### ACTION ITEM
Going through the data below, tally every line where the string "logo" occurs, then give only the tally.

### EXCERPTED RECORDS
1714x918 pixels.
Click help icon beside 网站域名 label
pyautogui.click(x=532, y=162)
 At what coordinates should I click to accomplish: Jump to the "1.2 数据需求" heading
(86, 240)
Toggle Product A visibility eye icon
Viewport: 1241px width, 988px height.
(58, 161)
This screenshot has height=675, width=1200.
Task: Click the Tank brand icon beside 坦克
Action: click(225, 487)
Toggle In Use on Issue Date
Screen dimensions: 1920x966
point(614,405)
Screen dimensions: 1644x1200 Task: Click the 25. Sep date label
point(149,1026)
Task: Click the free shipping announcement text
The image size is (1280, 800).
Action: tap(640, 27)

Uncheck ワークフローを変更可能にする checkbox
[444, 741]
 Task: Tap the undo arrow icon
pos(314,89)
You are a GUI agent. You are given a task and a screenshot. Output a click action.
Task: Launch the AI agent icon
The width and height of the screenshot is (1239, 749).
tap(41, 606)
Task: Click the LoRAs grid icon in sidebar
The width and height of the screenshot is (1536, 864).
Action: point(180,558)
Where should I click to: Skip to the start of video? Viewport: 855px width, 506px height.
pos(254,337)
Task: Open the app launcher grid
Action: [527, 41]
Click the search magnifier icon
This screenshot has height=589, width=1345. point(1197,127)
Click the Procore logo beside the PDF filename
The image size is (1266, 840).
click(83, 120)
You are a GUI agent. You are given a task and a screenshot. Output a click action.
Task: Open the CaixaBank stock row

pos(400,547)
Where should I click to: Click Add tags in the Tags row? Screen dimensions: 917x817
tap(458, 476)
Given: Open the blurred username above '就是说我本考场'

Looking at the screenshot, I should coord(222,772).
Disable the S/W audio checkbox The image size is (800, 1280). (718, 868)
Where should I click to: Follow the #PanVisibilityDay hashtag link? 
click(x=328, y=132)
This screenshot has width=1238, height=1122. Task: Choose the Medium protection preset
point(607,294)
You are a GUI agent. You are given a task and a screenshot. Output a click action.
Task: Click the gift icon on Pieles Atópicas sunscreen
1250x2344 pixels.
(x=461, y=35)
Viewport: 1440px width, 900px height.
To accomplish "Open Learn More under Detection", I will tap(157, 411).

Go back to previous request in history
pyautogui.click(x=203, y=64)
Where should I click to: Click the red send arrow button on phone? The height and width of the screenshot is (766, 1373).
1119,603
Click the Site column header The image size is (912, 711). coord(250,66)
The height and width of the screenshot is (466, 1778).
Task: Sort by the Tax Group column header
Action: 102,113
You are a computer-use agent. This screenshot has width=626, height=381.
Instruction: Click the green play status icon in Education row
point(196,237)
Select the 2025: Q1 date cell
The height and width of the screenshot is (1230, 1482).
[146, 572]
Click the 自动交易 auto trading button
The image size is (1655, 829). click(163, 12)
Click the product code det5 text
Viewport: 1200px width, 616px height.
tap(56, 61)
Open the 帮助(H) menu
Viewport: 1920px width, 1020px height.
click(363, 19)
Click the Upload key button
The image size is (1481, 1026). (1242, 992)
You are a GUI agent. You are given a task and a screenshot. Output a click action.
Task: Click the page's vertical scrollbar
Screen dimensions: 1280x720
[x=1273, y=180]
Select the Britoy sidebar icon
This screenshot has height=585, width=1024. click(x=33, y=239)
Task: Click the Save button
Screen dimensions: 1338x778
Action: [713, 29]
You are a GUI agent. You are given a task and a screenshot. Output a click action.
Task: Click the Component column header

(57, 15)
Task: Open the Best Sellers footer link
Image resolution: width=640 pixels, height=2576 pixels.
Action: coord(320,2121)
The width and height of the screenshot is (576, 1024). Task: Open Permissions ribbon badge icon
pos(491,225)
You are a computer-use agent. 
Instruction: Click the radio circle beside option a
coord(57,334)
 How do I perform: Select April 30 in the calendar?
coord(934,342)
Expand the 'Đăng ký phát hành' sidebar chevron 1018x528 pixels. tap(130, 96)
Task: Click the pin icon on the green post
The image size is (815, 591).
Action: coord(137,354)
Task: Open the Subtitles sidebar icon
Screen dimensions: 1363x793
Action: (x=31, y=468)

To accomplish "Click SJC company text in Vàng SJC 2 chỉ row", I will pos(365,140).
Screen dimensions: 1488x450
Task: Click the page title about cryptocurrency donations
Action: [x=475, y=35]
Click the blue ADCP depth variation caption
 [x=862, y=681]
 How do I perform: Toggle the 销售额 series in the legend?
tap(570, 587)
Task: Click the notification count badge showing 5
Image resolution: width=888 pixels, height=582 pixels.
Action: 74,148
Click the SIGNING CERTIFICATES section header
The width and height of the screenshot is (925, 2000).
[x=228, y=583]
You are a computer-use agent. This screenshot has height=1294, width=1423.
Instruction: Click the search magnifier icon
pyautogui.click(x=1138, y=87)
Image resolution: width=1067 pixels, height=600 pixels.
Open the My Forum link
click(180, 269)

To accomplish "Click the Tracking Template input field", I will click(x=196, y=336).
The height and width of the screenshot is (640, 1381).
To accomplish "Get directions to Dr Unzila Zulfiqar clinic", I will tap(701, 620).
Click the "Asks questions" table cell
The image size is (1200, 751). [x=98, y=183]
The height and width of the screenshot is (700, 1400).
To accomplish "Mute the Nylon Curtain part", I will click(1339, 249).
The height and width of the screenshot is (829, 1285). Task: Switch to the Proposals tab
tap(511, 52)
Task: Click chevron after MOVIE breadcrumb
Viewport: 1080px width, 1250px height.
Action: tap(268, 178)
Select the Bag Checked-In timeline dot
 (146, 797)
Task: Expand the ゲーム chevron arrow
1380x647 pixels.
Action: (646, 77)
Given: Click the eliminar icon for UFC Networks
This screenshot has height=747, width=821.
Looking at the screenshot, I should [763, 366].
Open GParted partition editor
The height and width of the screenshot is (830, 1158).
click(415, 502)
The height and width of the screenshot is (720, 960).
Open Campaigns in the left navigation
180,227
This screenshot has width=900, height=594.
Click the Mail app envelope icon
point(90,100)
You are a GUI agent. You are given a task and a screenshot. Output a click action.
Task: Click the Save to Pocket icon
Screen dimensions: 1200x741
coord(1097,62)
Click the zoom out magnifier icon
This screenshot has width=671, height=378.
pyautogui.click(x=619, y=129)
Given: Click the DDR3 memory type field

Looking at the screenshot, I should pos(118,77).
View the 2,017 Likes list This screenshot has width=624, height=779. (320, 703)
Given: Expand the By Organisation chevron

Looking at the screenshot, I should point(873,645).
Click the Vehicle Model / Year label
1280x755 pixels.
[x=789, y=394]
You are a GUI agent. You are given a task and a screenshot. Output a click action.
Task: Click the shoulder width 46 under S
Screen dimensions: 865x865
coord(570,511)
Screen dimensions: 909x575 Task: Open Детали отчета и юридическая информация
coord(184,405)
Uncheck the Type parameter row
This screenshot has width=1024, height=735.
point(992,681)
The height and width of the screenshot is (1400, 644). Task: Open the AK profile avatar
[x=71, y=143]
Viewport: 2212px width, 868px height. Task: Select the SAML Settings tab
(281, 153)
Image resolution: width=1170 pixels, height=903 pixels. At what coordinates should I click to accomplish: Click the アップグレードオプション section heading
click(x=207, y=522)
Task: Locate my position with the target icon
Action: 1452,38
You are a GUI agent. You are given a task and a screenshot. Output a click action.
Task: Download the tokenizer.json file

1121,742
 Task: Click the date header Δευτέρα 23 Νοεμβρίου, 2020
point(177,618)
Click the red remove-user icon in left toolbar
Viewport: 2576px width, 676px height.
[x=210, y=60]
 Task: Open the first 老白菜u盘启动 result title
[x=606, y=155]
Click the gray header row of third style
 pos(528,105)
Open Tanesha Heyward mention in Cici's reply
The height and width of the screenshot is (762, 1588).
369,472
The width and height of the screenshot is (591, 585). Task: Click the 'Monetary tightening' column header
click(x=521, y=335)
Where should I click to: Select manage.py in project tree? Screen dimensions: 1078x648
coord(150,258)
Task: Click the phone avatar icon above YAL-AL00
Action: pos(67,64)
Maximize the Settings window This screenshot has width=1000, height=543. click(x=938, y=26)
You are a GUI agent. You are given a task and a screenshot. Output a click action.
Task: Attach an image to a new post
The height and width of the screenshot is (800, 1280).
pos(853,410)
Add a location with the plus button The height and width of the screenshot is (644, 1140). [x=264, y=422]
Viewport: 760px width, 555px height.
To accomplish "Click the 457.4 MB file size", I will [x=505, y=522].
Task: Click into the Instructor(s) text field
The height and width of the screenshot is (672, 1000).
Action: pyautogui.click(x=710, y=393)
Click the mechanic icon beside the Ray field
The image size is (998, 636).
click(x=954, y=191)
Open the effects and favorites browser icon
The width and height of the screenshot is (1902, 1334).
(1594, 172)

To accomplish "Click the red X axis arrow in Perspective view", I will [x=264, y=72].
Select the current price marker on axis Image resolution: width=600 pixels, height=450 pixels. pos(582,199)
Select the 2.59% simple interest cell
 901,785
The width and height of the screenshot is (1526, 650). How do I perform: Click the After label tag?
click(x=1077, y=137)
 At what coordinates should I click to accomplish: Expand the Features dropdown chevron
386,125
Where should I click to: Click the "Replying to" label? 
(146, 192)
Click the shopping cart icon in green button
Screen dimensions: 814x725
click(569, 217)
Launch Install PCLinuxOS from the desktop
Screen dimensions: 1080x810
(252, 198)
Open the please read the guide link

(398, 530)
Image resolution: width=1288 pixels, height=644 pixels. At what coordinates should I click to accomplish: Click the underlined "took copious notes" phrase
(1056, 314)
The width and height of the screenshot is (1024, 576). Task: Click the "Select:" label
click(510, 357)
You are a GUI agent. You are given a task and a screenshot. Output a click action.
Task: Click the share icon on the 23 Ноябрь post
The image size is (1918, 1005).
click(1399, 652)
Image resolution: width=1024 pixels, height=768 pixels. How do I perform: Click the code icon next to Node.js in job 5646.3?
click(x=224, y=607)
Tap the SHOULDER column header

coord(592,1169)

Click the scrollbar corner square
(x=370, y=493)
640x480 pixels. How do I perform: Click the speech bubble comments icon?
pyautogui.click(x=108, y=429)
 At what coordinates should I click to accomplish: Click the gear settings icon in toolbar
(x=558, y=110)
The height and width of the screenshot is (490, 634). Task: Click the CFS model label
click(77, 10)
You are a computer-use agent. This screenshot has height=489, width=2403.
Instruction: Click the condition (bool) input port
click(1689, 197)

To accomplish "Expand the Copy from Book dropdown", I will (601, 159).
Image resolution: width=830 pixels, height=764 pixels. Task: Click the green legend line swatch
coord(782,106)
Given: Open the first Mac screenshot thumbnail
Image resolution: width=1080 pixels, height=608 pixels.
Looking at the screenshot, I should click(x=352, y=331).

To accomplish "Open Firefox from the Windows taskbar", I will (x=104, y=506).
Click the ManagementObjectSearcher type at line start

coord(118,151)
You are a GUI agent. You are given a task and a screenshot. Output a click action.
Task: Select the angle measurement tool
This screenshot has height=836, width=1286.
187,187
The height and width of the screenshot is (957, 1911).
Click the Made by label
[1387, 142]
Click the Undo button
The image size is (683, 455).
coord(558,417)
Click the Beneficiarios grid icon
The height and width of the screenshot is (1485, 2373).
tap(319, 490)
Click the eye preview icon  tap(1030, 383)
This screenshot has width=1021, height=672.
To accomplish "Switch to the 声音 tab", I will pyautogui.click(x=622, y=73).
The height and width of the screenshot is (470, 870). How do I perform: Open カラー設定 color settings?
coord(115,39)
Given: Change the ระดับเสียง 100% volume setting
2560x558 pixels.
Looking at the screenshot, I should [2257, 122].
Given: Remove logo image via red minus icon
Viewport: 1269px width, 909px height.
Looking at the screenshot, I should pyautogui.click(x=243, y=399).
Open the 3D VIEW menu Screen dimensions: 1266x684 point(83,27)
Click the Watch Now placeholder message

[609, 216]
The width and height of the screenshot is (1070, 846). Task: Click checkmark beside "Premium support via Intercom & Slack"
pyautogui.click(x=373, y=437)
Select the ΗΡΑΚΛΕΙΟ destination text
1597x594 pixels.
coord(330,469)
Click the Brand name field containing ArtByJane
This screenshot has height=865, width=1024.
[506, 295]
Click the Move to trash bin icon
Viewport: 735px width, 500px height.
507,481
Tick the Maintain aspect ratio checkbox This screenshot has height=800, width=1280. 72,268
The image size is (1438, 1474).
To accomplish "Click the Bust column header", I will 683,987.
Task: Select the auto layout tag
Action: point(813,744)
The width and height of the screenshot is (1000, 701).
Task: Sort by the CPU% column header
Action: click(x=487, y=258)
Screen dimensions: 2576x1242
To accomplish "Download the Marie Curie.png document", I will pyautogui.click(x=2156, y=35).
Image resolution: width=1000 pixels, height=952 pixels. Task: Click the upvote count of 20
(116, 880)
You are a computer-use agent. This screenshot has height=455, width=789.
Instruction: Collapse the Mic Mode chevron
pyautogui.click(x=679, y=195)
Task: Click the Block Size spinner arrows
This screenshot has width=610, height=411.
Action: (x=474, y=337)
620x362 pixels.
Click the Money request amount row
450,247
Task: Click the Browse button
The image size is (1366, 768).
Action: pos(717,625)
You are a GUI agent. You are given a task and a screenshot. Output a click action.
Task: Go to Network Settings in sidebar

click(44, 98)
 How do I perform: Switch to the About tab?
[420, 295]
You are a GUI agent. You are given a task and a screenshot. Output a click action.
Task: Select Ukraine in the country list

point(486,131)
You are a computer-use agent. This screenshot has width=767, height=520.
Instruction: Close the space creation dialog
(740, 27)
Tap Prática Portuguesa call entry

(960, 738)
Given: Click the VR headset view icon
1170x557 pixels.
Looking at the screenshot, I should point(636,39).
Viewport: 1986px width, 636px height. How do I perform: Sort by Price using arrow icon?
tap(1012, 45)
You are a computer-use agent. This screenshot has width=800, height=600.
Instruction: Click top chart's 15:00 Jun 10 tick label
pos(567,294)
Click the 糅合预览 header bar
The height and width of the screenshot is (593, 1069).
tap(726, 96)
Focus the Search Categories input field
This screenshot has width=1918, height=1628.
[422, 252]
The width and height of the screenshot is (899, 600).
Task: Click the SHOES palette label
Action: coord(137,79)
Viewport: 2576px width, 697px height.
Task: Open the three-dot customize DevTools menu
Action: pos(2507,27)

### EXERCISE OUTPUT
2